We did not find any significant effect in terms of human contact or provision in shorting the IBI of females (F _{1, 142} = 0.25, p>0.62).  Troop identity also did not play a significant role on the average length of IBI (F _{13, 130} = 1.34, p>0.20).  However, we found significant difference in the shortest average IBI (333 ± 52 days from troop Aa, n=4) and the longest average IBI (542 ± 224 days from troop E, n=9), and both troops had frequent contact with human.

IBI AND PARTURITION

The IBI following the birth of the first infant of primiparous females was not significantly different from that after the birth of the second infant of multiparous females (F _{35, 105} = 1.14, p>0.59).  The majority of primiparous females gave birth at 5 years old (67%, n=79); 14% gave birth at 6 years old, 10% at 4 years old.  We also found 9% (n=7) primiparous females who gave birth when they were 7-9 years old.

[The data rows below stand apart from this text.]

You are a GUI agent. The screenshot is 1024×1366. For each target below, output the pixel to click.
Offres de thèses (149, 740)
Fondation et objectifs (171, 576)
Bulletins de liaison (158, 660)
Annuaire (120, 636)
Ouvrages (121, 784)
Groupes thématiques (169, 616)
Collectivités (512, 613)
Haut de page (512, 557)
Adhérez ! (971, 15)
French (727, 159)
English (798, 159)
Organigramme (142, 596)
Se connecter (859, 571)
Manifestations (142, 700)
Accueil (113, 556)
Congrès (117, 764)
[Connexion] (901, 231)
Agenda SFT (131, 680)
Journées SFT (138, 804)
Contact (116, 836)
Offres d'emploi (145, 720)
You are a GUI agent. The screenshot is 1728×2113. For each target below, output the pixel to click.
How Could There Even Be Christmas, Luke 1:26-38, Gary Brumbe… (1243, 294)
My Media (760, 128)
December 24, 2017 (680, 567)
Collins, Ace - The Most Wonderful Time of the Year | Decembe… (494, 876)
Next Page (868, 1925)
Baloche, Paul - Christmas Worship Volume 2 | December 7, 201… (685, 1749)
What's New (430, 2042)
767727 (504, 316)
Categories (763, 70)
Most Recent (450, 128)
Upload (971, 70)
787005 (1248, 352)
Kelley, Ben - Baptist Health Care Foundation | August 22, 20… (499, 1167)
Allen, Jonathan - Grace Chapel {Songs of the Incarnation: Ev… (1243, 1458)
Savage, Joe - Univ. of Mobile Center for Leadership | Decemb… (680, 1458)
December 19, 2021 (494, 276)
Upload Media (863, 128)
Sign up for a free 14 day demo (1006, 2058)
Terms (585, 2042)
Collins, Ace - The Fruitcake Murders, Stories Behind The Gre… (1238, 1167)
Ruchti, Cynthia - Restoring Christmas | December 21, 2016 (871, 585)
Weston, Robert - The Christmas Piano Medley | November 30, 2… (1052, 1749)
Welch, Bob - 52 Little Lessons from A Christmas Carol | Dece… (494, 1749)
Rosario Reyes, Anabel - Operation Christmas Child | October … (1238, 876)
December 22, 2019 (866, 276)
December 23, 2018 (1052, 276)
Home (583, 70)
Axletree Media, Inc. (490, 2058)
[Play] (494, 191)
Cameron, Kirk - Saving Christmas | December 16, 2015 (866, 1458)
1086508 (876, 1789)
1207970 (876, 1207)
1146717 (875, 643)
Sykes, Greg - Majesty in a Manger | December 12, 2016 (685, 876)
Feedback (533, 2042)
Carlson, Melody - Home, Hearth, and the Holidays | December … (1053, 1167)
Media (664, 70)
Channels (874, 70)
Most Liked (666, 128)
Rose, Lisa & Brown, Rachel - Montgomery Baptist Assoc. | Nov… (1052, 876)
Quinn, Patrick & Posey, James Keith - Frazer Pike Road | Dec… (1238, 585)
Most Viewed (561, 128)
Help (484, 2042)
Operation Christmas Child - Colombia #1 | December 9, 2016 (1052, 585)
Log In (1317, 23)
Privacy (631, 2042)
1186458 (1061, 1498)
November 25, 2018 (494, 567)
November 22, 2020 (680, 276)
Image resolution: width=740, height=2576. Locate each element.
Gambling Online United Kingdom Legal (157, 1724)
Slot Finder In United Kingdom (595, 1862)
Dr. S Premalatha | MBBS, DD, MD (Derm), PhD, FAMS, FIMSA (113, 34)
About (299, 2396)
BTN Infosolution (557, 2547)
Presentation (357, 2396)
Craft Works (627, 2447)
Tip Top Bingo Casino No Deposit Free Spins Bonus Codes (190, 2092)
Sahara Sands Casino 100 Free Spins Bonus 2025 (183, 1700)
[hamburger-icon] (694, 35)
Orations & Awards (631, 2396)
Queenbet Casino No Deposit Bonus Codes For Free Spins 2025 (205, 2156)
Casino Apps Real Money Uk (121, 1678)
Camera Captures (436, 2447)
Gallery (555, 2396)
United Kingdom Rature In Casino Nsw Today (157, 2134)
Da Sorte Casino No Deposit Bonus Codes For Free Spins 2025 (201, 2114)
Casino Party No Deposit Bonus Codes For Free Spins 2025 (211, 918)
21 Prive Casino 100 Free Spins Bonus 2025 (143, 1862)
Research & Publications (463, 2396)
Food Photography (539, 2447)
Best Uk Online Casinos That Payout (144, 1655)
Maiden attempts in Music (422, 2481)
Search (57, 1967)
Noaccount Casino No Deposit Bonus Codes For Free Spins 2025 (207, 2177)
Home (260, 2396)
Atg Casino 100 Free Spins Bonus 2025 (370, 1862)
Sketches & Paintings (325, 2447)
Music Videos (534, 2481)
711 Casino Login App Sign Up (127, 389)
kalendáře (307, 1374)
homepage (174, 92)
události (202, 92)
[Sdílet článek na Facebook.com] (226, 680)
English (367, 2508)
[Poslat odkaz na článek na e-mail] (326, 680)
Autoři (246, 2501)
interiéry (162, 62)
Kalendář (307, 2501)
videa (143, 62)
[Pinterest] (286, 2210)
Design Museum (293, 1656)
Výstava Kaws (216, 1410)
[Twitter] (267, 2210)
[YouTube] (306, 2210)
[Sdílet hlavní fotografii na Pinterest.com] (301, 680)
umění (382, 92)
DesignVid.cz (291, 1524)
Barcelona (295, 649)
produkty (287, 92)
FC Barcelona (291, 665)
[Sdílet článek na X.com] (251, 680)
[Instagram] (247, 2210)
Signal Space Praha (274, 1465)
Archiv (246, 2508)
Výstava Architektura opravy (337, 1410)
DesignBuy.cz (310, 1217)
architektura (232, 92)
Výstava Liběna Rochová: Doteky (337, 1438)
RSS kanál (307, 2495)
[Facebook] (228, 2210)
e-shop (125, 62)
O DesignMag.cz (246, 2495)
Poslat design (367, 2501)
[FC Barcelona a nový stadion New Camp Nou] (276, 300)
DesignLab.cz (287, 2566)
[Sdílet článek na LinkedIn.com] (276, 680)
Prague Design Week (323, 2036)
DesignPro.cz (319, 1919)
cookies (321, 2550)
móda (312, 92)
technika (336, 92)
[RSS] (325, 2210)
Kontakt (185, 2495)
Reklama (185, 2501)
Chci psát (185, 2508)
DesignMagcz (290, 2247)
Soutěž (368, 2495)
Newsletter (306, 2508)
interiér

Among these primiparous females, 81.5% of them had one-year IBI with 365 ±19 days after their first births, and rest had two-year intervals or above.  The average IBI of primiparous females was 404 ± 112 days, while IBI of 106 multiparous females was 408 ± 105 days.  Maternal age was not positively correlated with mean IBI of multiparous females ((p>0.15), but old adult females (10⁺ years) had the tendency to give birth during early or late birth season.  Only 23 births occurred in Feb-March and July-August.  22 births of them were from multiparous females, especially those that lost infants in the previous year contributed 64% of early births.  None of the primiparous females gave birth before April.  The earliest birth was recorded on 17 February 1999, 150 days after her last recorded copulation.  Another old female delivered an infant on 28 February 1997.  Only two births were recorded from two old adults in the early August (Fig 2B), and the latest birth recorded was on 12 August 1998.

IBI AND INFANT DEATH

About 22% infants died within the first year of life, and 10% infants died within the first week of their life in which 66% were stillbirth.  The majority of deaths occurred within the first week of life (45.7%, n=105), and another 17% deaths occurred before the infants reached one-month old.  The peak of infant deaths occurred in May (mean 31.4% ± 12.2) and June (mean 18.6% ± 9.7).  We witnessed two accidental deaths when two male infants aged 42 and 59 days, slipped off from trees and landed on rocks during the rainy days of June.

Variation among these IBIs could not be significantly explained by maternal age (F_{1, 284} = 3.19, p>0.07), neither previous stillbirths, infant losses within 6 months of life, nor infants surviving to their first 6 months of life (F_{2, 284} = 1.90, p>0.15).  The average maternal age at birth for stillbirths was not significantly older than for live births (F_{1, 286} = 0.57, p>0.4, Table 1).  However, the variability among the number of infant survived per year for females was significantly explained by troops’ identity (F_{15, 204} = 3.53, p<0.001), but not related to maternal age (F_{1, 204} = 2.22, p>0.1).  The highest infant mortality rate occurred in troop Aa (mean 80.0% ± 27.4, n=5).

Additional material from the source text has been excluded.